Volume 27, Issues 3–4, October 2007, Pages 150-164

https://doi.org/10.1016/j.apgeog.2007.07.011 Get rights and content

Abstract

Accelerated soil erosion is ubiquitous on human-modified hillslopes. A variety of erosion control products have been developed to reduce on-site soil resource degradation, and off-site transport of sediment and sediment-associated contaminants to receiving water bodies. However, limited quantitative data are available to assess erosion reduction effectiveness, and to establish the salient properties of the erosion control products. A replicated field-based rainfall simulation study was conducted to compare the runoff and erosion effectiveness of three coir (coconut) fiber rolled erosion control systems (RECSs) with a bare (control) treatment. Detailed temporal measurements of runoff and sediment transport were made during two phases of each experiment: (1) a 110-min application of rainfall via a rainfall simulator at 35 mm h⁻¹ after runoff initiation and (2) a 30-min period, at 3 times the flow rate of phase 1, applied via an overland flow generator. All coir treatments enhanced infiltration, delayed time to runoff generation, reduced intensity of rill incision, and reduced sediment output compared to bare treatments. More importantly, statistically significant differences were observed between coir RECSs of different architecture. For the two open weave coir systems tested, the most effective design had a higher mass per area, and less open space between the regularly aligned grid of fibers. The random fiber coir architecture was the most effective, having significantly lower runoff sediment concentrations, lower sediment yields, and a lower frequency of rill initiation. The differences in system architecture are examined in light of fundamental controls on runoff and erosion processes.

Introduction

Human modification of the landscape commonly results in accelerated erosion and concomitant environmental degradation. On-site and off-site impacts associated with erosion are estimated to cost approximately $44×10⁹ per year in USA alone (Shepley, Smith, & Jackson, 2002). Today, environmental and economic costs associated with accelerated erosion are not considered acceptable. In many developed countries, a vibrant erosion control industry (ECI) has formed to mitigate erosion on slopes modified by construction activities, road, and highway building (Sutherland, 1998b).

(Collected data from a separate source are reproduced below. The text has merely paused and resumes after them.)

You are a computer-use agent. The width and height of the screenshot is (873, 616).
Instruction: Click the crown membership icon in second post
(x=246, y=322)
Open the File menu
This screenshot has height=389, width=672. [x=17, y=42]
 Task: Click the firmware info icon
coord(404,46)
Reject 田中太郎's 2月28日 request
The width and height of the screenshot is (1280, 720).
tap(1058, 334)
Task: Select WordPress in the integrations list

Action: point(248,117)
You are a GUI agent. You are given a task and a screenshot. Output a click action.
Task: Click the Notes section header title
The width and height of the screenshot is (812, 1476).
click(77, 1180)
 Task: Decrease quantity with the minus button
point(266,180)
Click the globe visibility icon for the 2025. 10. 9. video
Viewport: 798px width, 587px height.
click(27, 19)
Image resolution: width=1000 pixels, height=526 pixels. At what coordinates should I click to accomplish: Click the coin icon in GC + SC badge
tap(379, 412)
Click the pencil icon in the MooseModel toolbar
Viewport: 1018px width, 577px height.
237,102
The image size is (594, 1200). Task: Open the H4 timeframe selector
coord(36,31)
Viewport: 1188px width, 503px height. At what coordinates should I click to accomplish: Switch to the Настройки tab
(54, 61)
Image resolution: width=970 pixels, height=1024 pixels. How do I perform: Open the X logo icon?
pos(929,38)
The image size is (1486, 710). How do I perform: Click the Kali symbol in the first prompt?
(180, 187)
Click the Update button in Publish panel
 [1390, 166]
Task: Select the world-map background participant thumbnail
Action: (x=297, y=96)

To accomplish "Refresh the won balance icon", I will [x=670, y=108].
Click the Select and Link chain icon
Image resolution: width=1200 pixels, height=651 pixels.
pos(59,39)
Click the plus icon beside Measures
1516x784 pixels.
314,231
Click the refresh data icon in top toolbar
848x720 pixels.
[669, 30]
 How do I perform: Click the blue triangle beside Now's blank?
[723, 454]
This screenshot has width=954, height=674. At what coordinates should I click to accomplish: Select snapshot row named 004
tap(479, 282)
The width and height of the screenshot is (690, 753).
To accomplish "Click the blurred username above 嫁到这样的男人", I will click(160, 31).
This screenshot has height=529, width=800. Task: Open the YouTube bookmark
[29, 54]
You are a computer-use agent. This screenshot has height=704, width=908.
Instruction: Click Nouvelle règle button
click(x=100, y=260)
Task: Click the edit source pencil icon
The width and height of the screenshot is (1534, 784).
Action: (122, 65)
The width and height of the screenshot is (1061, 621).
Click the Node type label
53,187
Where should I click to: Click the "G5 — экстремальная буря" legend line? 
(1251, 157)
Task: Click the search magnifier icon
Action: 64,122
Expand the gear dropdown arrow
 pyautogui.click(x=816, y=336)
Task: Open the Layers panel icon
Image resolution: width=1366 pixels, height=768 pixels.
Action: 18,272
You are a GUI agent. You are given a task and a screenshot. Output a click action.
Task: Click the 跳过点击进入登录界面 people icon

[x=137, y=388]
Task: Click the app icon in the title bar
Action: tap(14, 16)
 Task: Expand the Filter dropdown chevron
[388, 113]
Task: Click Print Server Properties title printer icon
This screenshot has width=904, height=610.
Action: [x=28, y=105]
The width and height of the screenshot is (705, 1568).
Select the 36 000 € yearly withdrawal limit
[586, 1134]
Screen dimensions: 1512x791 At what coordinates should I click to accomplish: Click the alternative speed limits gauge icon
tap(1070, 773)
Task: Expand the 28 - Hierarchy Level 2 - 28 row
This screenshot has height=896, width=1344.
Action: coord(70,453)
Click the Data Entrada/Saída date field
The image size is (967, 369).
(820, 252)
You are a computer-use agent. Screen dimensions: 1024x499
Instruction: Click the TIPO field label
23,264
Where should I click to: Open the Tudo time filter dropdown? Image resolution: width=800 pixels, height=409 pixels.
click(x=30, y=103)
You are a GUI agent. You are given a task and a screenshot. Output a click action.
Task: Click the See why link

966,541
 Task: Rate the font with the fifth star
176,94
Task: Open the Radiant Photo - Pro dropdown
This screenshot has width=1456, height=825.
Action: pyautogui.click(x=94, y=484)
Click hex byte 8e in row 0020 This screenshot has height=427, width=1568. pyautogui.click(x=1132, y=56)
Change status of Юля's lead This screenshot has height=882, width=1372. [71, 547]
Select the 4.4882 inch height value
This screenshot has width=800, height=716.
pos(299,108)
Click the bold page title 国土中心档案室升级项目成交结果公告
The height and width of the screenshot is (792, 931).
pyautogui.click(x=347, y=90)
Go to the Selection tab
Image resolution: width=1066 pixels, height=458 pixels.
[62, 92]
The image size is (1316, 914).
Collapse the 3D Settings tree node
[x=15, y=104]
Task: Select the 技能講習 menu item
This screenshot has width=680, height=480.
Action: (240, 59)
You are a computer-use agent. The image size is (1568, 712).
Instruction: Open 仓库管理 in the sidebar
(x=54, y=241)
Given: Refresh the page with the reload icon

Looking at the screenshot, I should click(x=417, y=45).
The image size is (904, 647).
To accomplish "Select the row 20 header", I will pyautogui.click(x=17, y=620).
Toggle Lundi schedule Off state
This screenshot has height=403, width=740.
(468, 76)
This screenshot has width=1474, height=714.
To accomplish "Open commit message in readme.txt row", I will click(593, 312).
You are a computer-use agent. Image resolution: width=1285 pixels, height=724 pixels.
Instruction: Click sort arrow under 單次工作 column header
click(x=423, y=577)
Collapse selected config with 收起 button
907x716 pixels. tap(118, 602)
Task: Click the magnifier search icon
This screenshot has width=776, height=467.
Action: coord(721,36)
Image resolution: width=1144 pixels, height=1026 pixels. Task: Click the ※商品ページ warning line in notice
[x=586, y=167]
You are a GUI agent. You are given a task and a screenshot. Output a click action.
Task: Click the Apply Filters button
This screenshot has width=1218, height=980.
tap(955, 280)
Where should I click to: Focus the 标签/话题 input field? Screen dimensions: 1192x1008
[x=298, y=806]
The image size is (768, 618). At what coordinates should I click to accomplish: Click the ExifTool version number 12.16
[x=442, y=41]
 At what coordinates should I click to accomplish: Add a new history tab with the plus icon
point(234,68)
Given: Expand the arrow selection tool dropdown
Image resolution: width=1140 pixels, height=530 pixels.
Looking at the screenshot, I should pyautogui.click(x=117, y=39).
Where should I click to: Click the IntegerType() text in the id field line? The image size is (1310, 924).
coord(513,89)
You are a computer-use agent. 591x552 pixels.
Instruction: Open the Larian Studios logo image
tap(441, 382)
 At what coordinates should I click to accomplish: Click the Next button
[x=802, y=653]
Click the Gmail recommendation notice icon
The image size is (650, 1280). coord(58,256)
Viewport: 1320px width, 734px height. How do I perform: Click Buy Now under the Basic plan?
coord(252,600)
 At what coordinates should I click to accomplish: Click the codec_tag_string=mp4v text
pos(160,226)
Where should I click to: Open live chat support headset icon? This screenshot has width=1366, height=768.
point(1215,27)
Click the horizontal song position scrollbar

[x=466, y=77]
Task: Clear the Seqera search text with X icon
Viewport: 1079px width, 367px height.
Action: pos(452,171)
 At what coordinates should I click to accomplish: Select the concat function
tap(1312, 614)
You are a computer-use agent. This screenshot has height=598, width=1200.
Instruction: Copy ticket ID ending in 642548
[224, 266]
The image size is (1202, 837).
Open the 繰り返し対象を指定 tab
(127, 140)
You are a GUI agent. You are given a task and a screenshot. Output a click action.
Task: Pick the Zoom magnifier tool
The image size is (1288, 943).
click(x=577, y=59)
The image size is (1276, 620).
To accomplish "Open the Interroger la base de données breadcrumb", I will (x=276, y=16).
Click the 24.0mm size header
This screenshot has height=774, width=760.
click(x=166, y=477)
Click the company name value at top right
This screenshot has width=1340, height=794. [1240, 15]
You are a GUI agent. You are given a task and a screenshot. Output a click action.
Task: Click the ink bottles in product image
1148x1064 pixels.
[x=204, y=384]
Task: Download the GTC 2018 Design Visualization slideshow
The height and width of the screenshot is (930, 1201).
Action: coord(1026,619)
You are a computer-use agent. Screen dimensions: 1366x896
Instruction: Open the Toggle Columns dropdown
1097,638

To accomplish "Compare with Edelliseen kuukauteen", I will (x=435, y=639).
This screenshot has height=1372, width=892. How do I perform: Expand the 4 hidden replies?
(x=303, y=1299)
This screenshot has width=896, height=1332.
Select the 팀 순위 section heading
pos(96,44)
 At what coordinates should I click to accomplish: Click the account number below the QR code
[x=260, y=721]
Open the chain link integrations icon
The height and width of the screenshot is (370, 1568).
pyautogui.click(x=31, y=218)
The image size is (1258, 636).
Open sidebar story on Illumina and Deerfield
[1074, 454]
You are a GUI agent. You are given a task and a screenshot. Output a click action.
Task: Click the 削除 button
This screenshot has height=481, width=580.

Erosion control specialists, construction site engineers and landscape architects have a number of ‘tools’ at their disposal to keep soil on site. These erosion and sediment control practitioners are required to identify the most appropriate and cost-effective best management practices (BMPs) for their erosion control plan. For immediate surface protection, the most commonly used non-structural BMPs on construction site slopes include straw bale barriers, silt fences, loose organic mulches, rolled erosion control systems (RECSs), hydraulically applied hydro-mulches, and dust suppressants (Raskin, DePaoli, & Singer, 2005; Sutherland, 1998b; USEPA, 1995).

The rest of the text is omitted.